Problem: Transcribed word for word, the lines below from the one with "Viewport: 301px width, 500px height." through the last line of the records form the answer; no picture is to be included.

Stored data

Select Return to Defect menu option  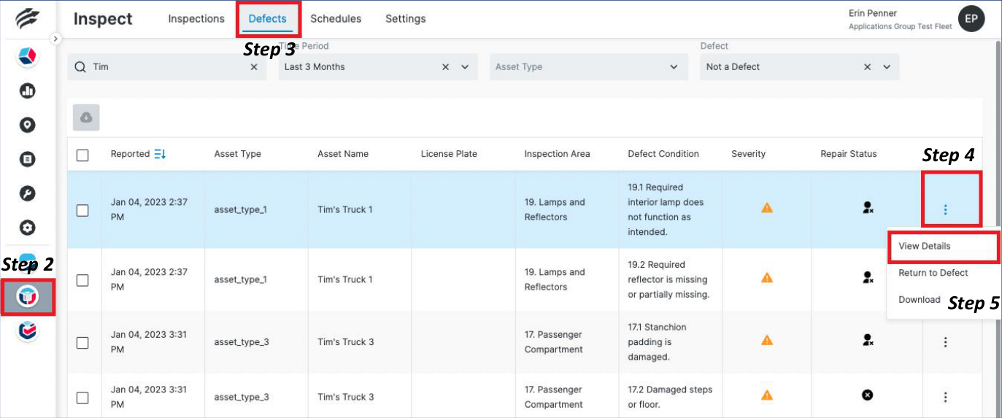coord(933,273)

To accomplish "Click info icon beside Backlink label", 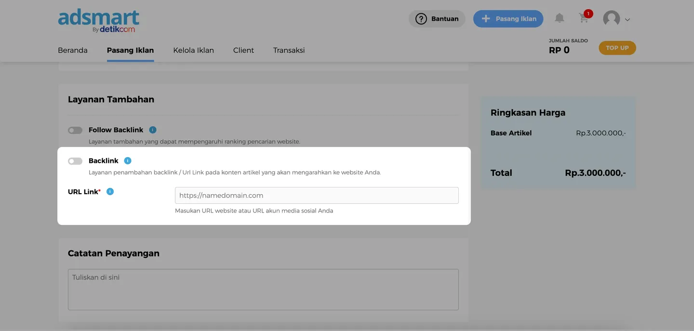I will point(128,160).
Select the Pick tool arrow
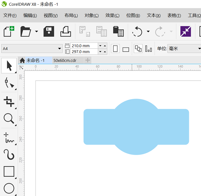201x196 pixels. pyautogui.click(x=9, y=66)
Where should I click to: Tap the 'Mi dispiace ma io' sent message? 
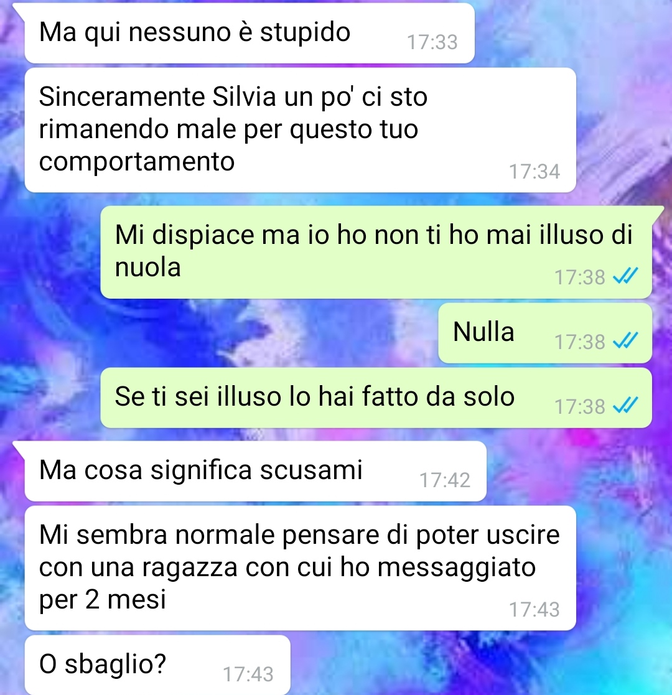376,252
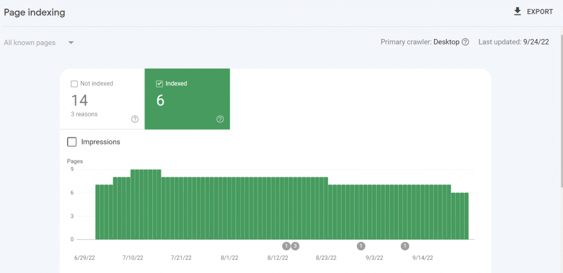Click annotation marker 3 on the timeline

pyautogui.click(x=295, y=246)
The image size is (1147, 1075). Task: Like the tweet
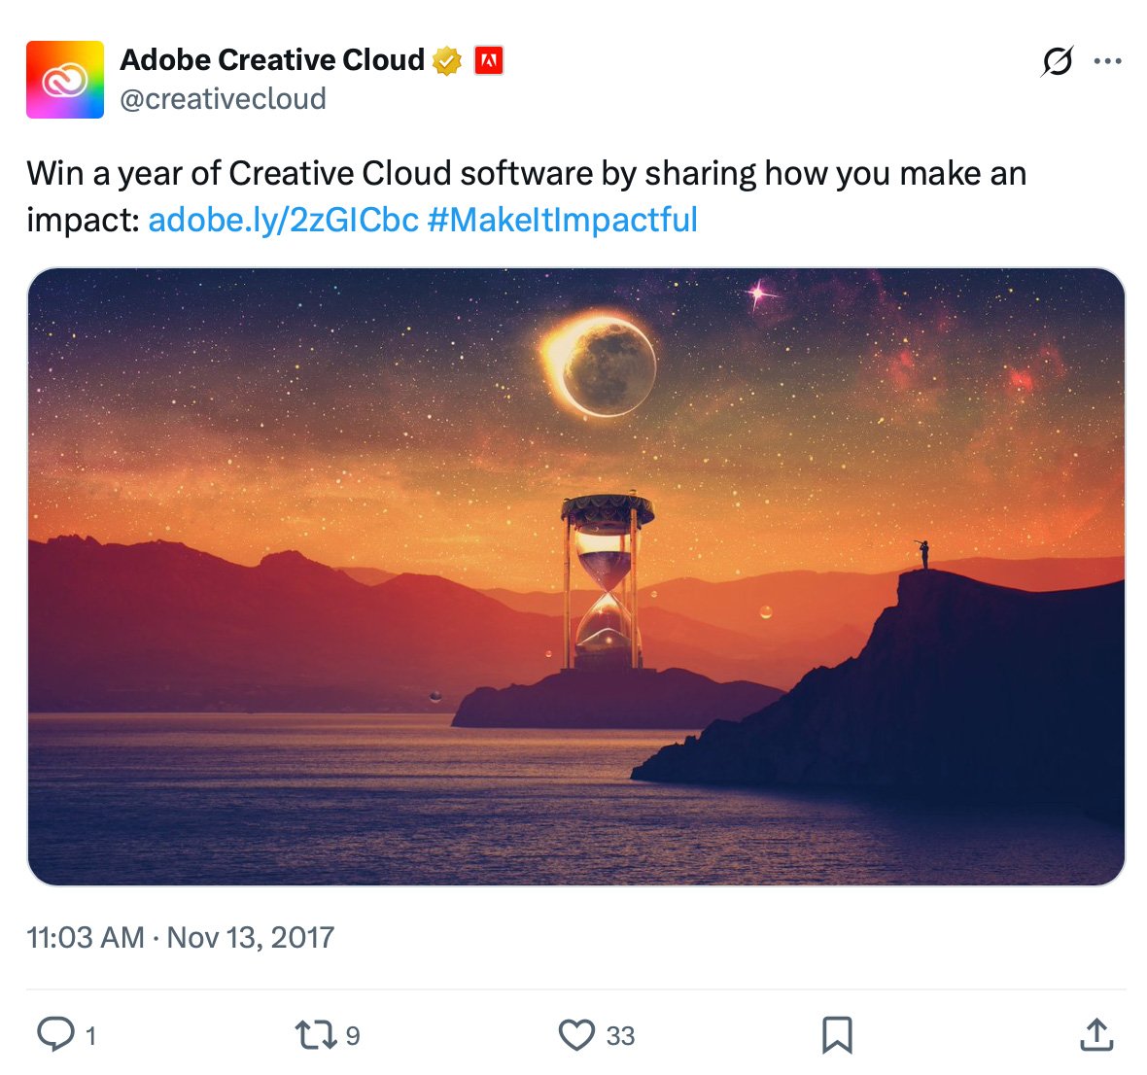tap(575, 1035)
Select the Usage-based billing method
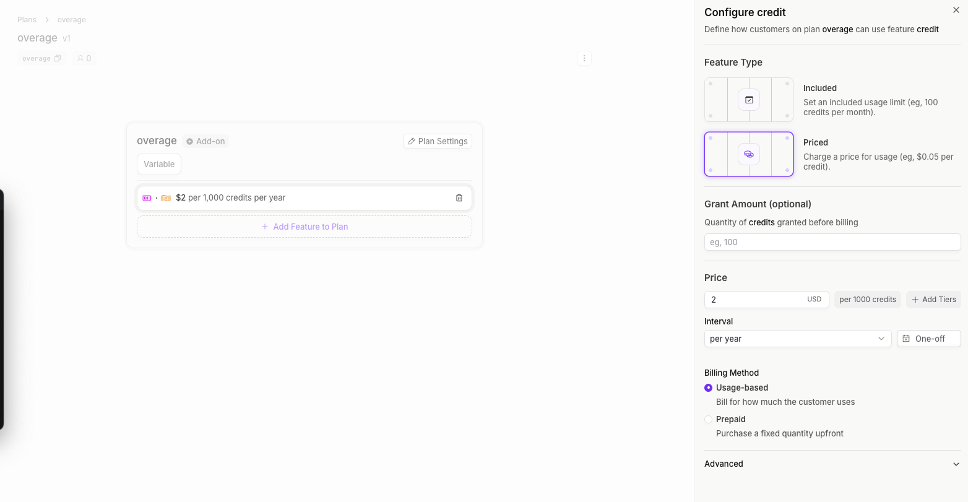 [x=708, y=387]
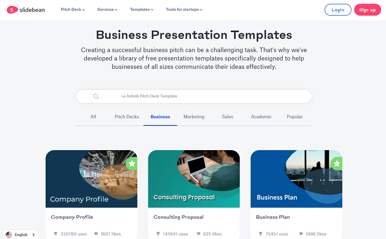Select the Marketing category tab
This screenshot has height=239, width=386.
pos(194,116)
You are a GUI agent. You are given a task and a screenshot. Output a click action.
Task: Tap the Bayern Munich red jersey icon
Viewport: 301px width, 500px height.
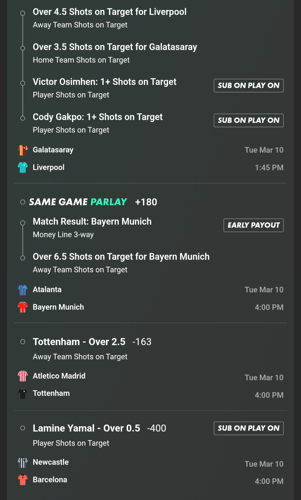[x=23, y=307]
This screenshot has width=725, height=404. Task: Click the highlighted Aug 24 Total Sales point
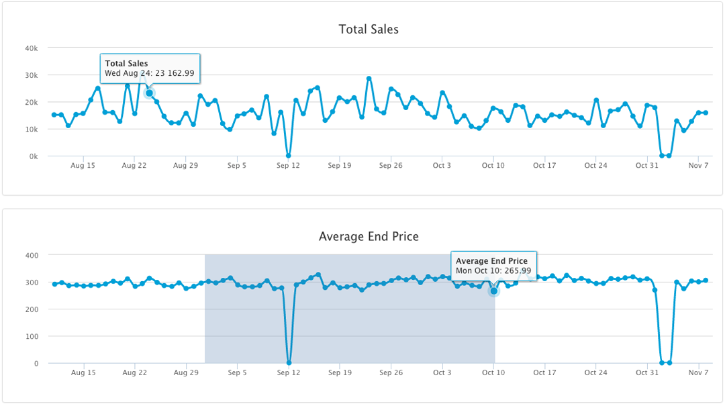click(149, 93)
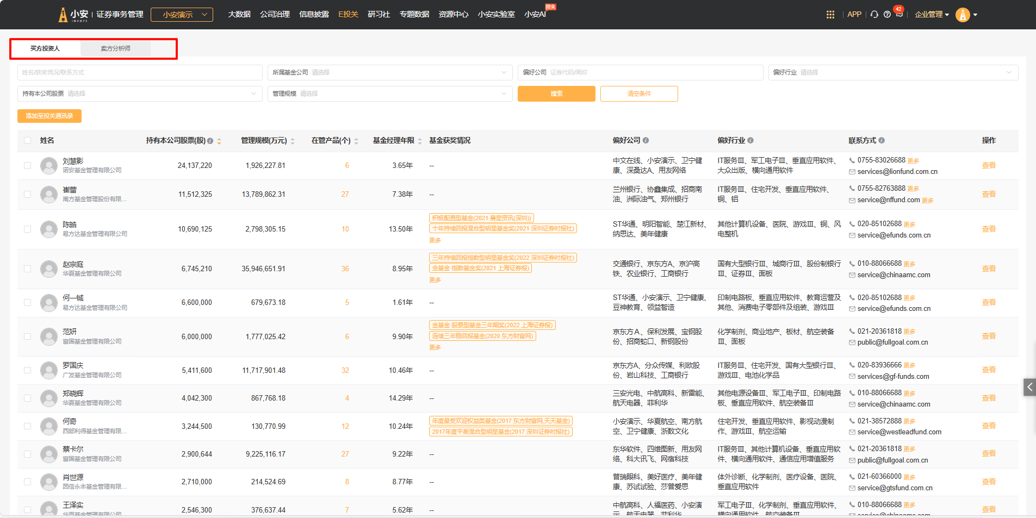Expand the 所属基金公司 dropdown
This screenshot has width=1036, height=518.
(x=389, y=72)
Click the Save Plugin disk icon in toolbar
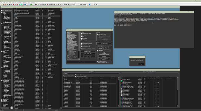Image resolution: width=201 pixels, height=111 pixels. (x=4, y=4)
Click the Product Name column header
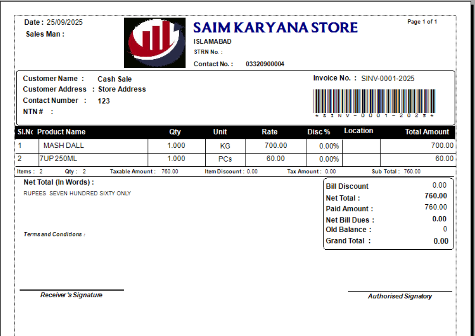Image resolution: width=475 pixels, height=336 pixels. click(x=61, y=132)
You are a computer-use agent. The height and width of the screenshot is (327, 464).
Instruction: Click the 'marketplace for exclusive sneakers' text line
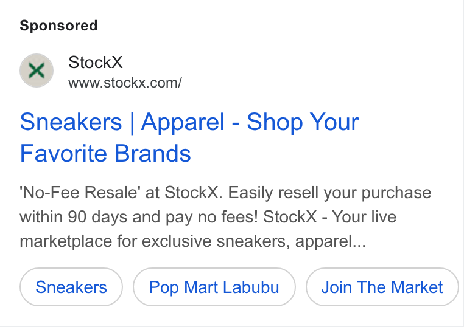click(192, 241)
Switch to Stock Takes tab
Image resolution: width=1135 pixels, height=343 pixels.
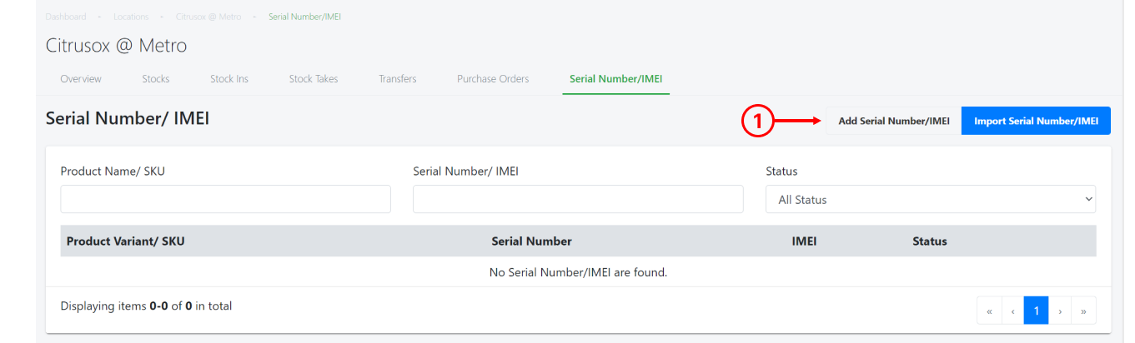314,79
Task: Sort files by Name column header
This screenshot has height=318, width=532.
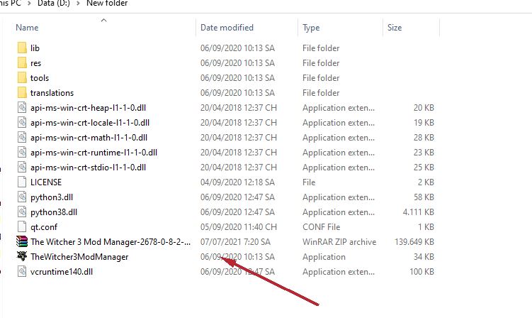Action: point(27,28)

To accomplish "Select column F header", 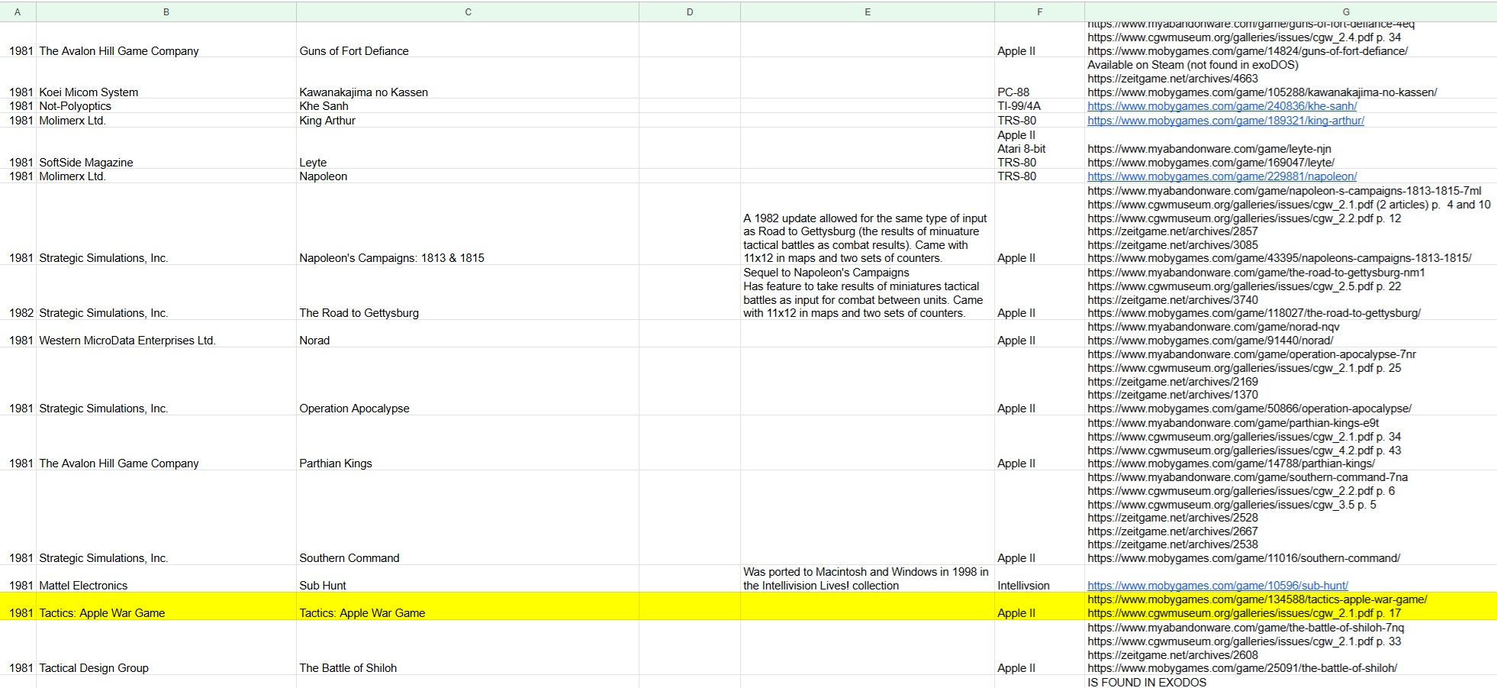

Task solution:
Viewport: 301px width, 500px height.
[x=23, y=307]
This screenshot has width=725, height=404. Task: Click the highlighted Aug 24 Total Sales point
click(149, 93)
Expand the 所属基金公司 dropdown
This screenshot has width=1036, height=518.
(x=389, y=72)
Click the Save Plugin disk icon in toolbar
Image resolution: width=201 pixels, height=111 pixels. (x=4, y=4)
Click the Product Name column header
Image resolution: width=475 pixels, height=336 pixels. click(x=61, y=132)
You are a computer-use agent. The height and width of the screenshot is (327, 464).
Instruction: Click the 'marketplace for exclusive sneakers' text line
click(192, 241)
Switch to Stock Takes tab
Image resolution: width=1135 pixels, height=343 pixels.
314,79
Task: Sort files by Name column header
This screenshot has height=318, width=532.
Action: point(27,28)

To accomplish "Select column F header", 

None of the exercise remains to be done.